▶
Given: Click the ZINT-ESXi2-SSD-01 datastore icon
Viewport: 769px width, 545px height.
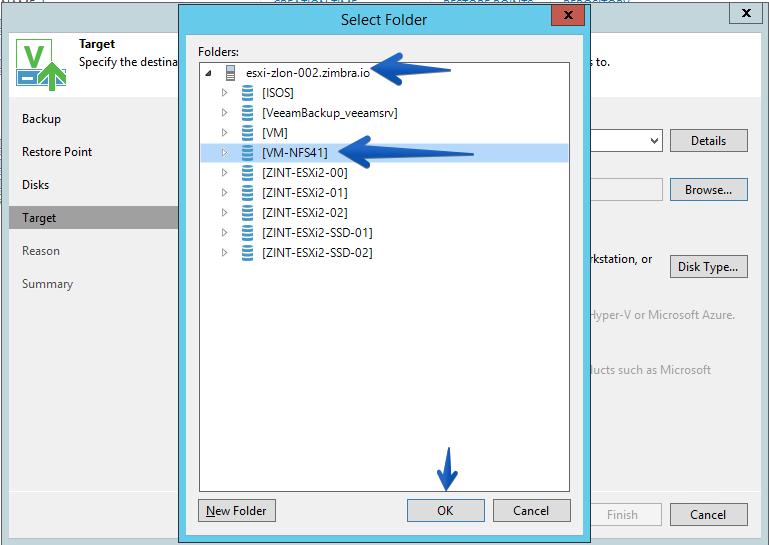Looking at the screenshot, I should (x=248, y=233).
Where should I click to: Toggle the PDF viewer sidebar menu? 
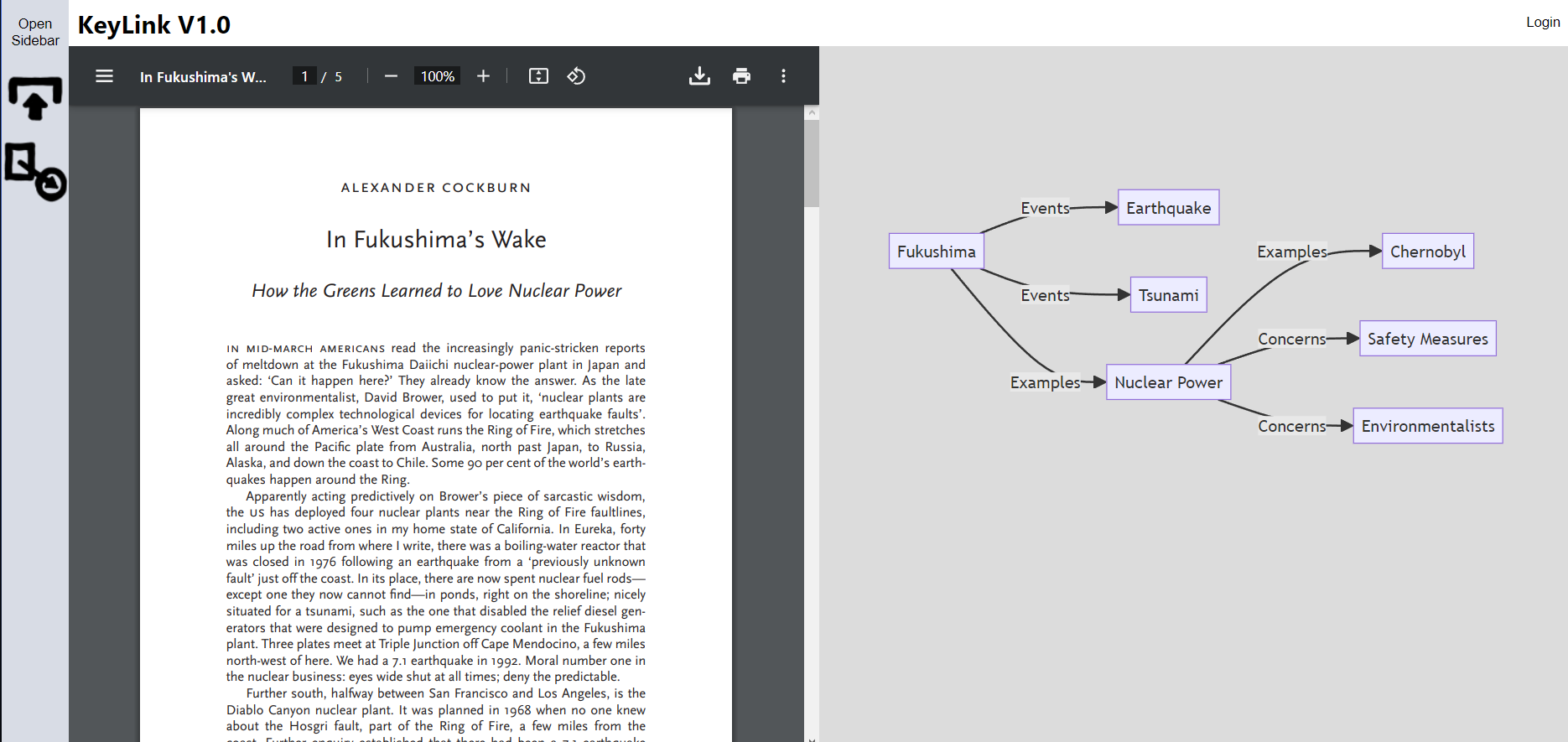105,76
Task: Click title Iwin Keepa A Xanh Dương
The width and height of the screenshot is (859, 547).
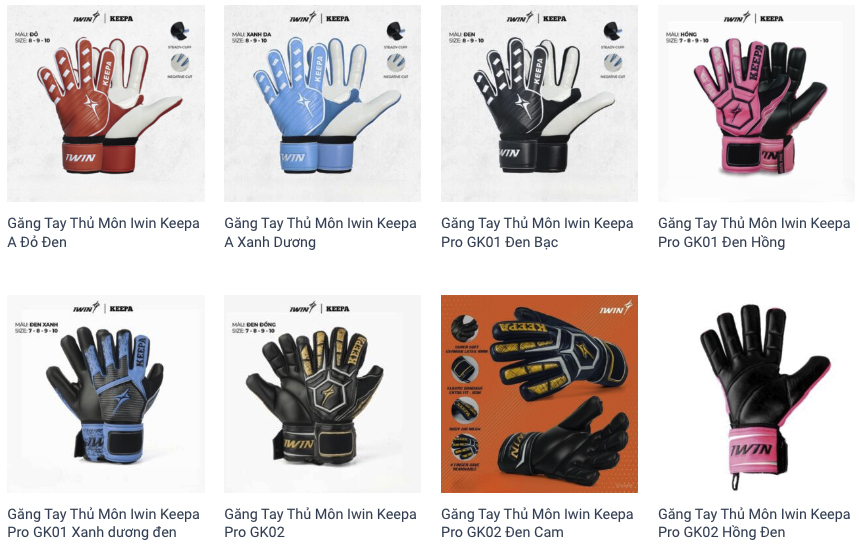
◀
The problem :: When you retype the material above, copy each line exactly and drop whatever images appear in it.

Reply to the exercise ::
Given: Click the ZINT-ESXi2-SSD-01 datastore icon
Viewport: 769px width, 545px height.
Looking at the screenshot, I should (x=248, y=233).
Where should I click to: Toggle the PDF viewer sidebar menu? 
105,76
Task: Click title Iwin Keepa A Xanh Dương
The width and height of the screenshot is (859, 547).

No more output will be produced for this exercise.